The left has often been wary, even hostile, to a materialist definition of self-improvement. Our comfort zone is in uplifting concepts of the common wealth and the brotherhood of man. We are terrific at describing what we want to liberate people from (ignorance, want etc), but rather vague about what we are liberating them for. In modern parlance this makes us more comfortable with the language of inputs than outcomes. We recite ad nauseam the number of Sure Start centres and wraparound schools, but increasingly struggle to explain to most people how a fair society with justice and equality for all actually means anything to them.
In his foreword to the New Opportunities white paper, Gordon Brown is genuinely moving when describing his vision of ‘real opportunity’ where children ‘fulfil our dreams for them’. The policies he sets out are the right ones: investment in education, skills and family support. But even here there is no attempt to articulate what ‘our dreams’ for our children actually are, as though this is too personal to be political.
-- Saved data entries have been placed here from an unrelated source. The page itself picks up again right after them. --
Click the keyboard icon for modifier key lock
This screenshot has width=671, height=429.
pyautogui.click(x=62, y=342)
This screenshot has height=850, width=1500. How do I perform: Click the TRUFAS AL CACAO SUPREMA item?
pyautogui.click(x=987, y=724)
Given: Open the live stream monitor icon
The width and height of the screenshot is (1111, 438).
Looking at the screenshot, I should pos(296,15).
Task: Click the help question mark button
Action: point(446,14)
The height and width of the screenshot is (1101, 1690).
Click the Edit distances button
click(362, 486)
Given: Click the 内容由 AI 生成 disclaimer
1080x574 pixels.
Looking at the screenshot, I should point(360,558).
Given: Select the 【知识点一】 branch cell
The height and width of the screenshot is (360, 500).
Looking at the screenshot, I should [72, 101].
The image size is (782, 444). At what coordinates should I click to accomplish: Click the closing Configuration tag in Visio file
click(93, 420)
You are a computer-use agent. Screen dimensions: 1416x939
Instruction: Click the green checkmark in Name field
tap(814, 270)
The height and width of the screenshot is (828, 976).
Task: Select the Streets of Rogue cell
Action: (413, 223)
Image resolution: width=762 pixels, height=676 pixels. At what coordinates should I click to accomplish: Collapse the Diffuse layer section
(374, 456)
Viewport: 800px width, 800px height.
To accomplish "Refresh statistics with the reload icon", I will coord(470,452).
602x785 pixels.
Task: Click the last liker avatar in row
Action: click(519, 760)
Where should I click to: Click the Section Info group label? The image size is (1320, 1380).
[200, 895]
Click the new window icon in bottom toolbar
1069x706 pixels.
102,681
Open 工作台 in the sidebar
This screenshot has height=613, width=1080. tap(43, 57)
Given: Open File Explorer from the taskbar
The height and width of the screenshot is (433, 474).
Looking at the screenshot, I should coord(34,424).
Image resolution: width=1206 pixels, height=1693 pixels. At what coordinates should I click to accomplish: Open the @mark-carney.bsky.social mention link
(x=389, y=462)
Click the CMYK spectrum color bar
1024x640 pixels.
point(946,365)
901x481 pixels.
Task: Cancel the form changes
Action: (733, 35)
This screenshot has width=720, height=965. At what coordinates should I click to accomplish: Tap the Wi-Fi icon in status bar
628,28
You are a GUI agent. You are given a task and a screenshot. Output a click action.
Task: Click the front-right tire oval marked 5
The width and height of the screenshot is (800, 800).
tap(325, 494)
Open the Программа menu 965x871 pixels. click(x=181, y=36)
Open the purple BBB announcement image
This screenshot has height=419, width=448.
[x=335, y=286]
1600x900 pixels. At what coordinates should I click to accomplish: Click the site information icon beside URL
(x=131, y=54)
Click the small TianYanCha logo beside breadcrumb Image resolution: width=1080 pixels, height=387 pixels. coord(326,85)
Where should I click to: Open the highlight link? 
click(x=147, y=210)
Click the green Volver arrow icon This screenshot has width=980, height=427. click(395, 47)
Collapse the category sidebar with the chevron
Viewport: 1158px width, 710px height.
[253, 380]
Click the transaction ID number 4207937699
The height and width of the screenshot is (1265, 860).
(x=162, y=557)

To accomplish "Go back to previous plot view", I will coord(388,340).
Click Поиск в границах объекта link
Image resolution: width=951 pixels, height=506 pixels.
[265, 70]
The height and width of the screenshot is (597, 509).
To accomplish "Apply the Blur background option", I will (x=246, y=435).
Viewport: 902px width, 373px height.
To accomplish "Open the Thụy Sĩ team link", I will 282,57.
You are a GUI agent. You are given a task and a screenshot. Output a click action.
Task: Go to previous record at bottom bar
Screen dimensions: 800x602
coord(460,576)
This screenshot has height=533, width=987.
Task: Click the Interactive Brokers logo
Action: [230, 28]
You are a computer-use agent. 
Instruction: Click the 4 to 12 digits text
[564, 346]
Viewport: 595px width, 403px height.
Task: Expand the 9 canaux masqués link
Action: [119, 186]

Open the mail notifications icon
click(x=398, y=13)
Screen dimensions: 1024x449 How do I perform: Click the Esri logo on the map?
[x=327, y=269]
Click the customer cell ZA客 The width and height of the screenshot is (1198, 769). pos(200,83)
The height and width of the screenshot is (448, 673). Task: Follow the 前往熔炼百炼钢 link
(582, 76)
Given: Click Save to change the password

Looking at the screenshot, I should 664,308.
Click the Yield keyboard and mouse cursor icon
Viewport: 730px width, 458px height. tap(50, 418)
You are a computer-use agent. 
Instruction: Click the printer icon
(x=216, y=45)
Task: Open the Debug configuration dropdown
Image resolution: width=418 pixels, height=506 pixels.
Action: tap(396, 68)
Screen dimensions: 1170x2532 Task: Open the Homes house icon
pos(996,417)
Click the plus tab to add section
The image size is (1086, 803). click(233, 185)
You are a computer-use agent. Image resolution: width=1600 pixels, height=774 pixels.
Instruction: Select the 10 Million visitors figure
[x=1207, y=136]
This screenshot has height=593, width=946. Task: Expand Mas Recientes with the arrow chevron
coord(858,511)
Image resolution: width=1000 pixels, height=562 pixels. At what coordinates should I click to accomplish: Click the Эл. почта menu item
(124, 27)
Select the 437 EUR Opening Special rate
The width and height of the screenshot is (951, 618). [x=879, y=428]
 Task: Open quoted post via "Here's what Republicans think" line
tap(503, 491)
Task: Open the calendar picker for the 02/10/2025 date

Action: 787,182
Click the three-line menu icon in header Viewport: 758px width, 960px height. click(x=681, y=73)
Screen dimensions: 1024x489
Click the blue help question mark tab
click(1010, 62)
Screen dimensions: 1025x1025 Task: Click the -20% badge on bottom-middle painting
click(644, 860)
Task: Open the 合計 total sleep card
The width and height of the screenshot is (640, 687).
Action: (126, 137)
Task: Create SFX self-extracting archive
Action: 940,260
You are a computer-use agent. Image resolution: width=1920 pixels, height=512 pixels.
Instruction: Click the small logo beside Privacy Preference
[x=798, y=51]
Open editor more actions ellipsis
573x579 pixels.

Most people measure progress in life with things, rather than rights – when theoretical concepts become actual benefits. This does not make them venal and greedy, it makes them human. The recession has brought forth much schadenfreude from commentators and moral guardians: people lived beyond their means, borrowed to the hilt in pursuit of the false god of stuff; our new-found poverty will allow us to reflect on higher things. We have witnessed the spectacle of bishops in palaces telling people in council houses how wrong it is to aspire to material possessions.
My constituents did not borrow millions to buy yachts. They did over-extend, but mainly to improve their home, upgrade their car or help their children with home deposits. They may now have to rein in their spending but they should not be told that they were wrong to aspire.
The next election will see a pincer movement to force progressives off of the territory of aspiration. The right bitterly regrets conceding this to New Labour. Some on the left believe that materialist aspiration is tawdry and should be confronted, rather than encouraged. Others recognise its importance but struggle with the vocabulary of personal ambition.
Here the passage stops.